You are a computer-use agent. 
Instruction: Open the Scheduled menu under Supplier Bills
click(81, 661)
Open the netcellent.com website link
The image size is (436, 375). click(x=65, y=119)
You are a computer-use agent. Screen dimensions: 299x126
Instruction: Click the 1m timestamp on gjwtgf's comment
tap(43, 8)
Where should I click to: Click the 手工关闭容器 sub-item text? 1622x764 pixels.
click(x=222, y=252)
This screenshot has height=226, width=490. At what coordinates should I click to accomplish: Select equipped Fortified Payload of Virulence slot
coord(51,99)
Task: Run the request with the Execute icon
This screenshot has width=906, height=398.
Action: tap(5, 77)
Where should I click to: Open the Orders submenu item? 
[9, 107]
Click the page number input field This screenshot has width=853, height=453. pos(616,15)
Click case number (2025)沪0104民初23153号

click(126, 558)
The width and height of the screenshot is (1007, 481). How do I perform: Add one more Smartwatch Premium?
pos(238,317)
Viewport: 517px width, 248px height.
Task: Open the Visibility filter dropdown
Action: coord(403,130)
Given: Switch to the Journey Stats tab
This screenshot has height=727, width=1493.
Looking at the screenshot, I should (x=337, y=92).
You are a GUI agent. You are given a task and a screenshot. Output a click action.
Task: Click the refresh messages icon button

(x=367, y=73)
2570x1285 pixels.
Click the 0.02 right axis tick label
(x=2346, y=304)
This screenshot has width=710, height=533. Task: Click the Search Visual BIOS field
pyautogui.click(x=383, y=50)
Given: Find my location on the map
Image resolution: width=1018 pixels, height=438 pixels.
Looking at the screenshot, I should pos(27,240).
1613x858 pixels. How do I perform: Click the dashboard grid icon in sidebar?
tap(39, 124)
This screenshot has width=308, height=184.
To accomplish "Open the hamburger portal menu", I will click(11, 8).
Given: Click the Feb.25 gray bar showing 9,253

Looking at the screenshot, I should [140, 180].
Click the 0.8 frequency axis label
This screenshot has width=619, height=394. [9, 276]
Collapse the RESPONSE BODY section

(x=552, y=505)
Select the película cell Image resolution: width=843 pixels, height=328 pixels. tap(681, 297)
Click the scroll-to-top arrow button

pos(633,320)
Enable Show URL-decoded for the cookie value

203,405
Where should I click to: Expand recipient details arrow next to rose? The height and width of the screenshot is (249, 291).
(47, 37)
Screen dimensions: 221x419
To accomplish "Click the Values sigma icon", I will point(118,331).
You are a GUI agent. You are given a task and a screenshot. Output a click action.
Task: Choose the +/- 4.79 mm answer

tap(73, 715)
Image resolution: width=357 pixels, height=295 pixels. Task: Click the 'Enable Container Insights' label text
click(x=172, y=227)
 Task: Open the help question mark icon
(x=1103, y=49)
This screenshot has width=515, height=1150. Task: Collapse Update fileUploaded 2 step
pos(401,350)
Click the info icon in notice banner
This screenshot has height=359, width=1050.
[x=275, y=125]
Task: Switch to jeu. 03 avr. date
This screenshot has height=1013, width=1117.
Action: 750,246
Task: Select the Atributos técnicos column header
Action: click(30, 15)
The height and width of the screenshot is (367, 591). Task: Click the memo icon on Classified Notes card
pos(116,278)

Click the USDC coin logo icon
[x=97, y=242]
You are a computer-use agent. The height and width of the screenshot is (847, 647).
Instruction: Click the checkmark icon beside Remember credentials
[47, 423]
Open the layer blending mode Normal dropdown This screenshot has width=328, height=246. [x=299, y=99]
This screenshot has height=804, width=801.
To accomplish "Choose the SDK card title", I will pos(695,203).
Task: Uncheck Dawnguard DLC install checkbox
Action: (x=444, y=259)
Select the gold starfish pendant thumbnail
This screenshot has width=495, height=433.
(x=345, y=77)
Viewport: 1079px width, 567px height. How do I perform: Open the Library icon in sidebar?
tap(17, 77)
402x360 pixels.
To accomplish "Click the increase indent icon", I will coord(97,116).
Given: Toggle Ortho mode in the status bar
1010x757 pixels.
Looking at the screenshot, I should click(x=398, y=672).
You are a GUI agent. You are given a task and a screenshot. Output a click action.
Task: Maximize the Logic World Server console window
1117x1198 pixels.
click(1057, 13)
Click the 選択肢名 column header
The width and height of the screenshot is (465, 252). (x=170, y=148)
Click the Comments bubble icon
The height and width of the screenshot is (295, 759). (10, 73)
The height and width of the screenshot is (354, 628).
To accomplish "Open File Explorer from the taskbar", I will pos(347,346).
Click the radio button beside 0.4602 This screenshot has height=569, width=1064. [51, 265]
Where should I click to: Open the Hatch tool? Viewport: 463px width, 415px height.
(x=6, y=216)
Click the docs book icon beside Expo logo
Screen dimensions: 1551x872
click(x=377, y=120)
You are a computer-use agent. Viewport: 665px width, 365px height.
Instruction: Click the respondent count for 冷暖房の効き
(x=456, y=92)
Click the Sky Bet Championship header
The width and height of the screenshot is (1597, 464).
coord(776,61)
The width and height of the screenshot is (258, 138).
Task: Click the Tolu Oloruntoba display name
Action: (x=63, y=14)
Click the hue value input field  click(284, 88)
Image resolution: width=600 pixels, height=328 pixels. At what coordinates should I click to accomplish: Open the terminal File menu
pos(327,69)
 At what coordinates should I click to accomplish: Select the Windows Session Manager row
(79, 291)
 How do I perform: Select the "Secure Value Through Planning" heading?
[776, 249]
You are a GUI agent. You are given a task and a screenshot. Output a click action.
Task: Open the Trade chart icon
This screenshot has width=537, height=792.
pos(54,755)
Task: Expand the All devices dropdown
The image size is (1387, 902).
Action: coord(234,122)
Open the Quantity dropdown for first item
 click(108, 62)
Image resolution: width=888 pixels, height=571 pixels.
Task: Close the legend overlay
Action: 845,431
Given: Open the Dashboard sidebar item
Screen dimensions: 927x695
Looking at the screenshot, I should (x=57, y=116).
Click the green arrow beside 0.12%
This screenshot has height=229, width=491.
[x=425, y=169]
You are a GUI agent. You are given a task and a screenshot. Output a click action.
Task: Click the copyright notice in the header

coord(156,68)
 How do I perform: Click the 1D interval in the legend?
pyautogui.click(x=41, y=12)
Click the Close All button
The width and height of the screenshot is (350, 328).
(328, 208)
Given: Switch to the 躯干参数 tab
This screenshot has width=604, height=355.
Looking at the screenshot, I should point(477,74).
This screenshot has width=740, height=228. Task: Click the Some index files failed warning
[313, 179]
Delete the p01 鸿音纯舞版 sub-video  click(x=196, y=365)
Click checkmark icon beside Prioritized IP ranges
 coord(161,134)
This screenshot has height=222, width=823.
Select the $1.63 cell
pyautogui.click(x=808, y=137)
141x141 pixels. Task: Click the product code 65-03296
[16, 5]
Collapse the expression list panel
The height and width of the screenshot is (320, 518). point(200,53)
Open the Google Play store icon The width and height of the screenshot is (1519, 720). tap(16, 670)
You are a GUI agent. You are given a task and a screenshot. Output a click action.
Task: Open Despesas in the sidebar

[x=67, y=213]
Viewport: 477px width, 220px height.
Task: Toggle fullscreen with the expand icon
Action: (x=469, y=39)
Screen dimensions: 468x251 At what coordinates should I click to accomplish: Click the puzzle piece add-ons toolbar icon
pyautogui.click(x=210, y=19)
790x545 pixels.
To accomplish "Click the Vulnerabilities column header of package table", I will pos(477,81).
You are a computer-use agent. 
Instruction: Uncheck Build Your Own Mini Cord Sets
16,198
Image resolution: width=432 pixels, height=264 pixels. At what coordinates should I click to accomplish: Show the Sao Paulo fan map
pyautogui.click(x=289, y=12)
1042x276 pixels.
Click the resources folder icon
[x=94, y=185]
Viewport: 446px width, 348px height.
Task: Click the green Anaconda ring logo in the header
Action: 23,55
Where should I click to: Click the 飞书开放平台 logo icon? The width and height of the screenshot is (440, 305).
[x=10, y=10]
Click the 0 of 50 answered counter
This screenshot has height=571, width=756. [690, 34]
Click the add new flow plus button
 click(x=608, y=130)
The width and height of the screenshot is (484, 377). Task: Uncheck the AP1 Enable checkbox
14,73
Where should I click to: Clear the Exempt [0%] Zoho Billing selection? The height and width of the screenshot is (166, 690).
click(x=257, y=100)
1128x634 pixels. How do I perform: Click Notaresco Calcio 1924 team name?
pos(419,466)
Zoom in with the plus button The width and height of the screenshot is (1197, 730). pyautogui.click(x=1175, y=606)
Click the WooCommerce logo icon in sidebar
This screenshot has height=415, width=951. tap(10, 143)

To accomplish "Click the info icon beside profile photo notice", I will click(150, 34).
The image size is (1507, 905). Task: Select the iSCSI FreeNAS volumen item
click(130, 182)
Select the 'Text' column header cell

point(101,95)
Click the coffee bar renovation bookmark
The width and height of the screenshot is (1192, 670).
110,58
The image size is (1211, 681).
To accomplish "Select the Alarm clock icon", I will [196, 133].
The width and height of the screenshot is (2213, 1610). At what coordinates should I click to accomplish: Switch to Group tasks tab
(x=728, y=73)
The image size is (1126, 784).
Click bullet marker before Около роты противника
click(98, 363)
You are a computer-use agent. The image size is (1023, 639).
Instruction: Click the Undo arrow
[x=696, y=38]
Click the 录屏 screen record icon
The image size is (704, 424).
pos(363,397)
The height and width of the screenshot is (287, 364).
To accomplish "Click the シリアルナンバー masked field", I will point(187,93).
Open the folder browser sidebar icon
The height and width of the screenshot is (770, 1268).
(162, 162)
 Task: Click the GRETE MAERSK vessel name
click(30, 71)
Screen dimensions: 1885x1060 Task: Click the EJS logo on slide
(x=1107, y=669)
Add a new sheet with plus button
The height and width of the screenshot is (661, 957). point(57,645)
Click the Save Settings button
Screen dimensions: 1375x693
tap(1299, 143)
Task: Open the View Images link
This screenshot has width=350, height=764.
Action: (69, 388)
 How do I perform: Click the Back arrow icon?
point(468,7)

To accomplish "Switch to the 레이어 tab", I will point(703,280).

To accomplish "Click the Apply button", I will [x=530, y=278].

**Required task**: Rewrite the listing from the line containing "Add a new sheet with plus button" through the end of the listing, changing "Save Settings" to "Save Preferences" and leaving every other character as is.

**The solution**:
Add a new sheet with plus button
The height and width of the screenshot is (661, 957). point(57,645)
Click the Save Preferences button
Screen dimensions: 1375x693
tap(1299, 143)
Task: Open the View Images link
This screenshot has width=350, height=764.
Action: (69, 388)
 How do I perform: Click the Back arrow icon?
point(468,7)

To accomplish "Switch to the 레이어 tab", I will point(703,280).

To accomplish "Click the Apply button", I will [x=530, y=278].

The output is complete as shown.